So, why is it important to have a fixed deltaTime? Except in cases where determinism really does matter. I.E. lock-step based networking. Why is this important?
Because without fixed deltaTime, if the framerate is too low, you can't jump in Quake. With the "new algorithm", in the 3fps example, you still have to luck out and get a tick at the right time.
And with a constant delta, if you choose it right, it can be easier to get collision detection right. You can possibly get away with checking if two things are colliding with each other right this tick instead of checking if they might have run through each other between ticks. With variable delta, if you want to get it right, you might have to check where things where half a frame ago and such, and at that point it might be easier to just check more often instead.

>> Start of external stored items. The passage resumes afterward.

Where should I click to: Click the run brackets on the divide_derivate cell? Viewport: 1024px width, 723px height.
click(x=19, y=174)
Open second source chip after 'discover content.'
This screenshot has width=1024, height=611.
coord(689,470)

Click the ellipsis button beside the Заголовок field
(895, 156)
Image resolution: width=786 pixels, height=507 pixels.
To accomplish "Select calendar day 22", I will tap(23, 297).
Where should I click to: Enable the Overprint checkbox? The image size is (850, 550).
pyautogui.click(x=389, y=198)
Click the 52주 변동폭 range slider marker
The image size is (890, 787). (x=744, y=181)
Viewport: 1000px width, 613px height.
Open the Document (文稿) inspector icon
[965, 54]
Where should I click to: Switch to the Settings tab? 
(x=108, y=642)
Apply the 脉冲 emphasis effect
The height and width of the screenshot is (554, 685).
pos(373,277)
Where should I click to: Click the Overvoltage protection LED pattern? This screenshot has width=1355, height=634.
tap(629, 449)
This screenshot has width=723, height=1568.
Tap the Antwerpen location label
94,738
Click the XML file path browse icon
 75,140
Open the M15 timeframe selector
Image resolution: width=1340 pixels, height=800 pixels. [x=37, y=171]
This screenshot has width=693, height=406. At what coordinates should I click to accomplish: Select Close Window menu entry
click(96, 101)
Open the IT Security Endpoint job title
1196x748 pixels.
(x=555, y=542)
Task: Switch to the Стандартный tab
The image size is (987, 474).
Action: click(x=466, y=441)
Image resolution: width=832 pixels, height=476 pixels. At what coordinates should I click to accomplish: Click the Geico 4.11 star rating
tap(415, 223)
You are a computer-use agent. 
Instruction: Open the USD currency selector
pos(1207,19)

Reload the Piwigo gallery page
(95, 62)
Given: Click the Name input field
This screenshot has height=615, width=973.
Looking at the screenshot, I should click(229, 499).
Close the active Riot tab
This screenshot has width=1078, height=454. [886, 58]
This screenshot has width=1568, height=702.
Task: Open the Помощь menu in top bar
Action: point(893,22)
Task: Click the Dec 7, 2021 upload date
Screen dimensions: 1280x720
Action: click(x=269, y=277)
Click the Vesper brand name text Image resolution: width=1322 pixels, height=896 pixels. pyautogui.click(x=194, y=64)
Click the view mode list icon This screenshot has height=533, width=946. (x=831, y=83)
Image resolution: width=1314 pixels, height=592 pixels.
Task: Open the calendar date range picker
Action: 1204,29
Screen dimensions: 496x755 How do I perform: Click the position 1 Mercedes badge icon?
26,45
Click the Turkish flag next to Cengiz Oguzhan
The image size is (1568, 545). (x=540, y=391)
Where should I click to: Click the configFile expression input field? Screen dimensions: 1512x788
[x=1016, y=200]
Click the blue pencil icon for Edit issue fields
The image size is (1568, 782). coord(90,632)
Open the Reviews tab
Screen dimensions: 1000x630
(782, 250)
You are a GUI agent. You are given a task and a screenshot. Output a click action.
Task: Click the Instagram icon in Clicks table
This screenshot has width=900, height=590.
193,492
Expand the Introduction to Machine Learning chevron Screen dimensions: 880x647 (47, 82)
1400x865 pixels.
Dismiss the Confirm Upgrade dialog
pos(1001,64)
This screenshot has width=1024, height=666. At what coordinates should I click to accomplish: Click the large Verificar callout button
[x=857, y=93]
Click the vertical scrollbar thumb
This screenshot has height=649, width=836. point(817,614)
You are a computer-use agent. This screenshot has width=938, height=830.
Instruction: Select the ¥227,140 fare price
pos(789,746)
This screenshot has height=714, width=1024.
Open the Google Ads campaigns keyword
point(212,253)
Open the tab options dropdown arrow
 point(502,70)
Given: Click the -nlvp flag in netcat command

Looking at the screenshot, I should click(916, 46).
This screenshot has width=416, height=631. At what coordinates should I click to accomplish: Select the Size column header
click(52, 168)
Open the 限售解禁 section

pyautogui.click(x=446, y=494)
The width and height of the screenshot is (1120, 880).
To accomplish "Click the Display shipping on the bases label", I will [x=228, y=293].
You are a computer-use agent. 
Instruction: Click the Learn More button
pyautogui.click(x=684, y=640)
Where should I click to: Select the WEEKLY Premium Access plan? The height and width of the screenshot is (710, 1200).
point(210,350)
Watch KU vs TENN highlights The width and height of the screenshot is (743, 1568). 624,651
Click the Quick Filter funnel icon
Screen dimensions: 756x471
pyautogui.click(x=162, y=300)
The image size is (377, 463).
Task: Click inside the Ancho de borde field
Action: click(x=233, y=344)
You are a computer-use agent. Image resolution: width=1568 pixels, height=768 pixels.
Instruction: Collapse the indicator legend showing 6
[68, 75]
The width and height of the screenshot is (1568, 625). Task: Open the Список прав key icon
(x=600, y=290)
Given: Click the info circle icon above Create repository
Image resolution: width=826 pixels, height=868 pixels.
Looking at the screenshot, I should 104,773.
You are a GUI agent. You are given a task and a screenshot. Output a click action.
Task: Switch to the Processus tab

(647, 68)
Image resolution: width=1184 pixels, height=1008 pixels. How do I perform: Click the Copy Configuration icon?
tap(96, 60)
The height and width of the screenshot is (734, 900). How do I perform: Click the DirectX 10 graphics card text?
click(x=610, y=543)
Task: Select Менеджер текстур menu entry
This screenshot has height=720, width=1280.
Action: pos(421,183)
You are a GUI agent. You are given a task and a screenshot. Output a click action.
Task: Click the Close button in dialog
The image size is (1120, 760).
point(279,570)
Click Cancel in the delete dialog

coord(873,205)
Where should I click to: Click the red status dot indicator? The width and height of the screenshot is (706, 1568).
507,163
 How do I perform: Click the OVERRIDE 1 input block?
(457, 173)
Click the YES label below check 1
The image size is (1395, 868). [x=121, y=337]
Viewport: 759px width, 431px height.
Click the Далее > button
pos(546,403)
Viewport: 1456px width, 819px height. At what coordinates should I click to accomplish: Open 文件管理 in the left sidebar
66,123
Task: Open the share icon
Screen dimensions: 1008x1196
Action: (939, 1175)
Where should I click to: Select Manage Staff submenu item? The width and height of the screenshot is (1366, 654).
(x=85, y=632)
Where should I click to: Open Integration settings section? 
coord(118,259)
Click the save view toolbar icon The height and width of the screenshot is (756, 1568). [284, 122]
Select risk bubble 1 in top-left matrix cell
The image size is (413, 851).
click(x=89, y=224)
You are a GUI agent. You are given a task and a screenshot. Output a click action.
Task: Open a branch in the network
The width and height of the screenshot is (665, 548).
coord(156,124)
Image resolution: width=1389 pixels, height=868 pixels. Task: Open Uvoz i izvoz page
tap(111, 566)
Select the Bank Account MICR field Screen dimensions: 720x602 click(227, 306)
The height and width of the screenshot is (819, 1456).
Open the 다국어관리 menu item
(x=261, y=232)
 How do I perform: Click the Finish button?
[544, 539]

And I think you should probably ask the same question about variable deltaTime. Assuming that coupling rendering and game logic is not some best practice that you should default to, why would you want variable deltaTime? (There may or may not be some good answers to that, and maybe it totally depends on the game and so on.)
Constand delta time does not solve collisions. You should always be using continious collision detection for things you care about, or eventually something will go to fast even for fixed dT.
One good argument for variable dT is if you do enough logic such that game time may be a major performance bound. If on a machine that is running fixed dT cannot perform all computation in the allotted time, then the game will get behind schedule, and how do you resolve the problem of having a wall clock 10, 100, or more frames ahead of simulated time when you can't keep up. In that regard variable dT degrades more gracefully.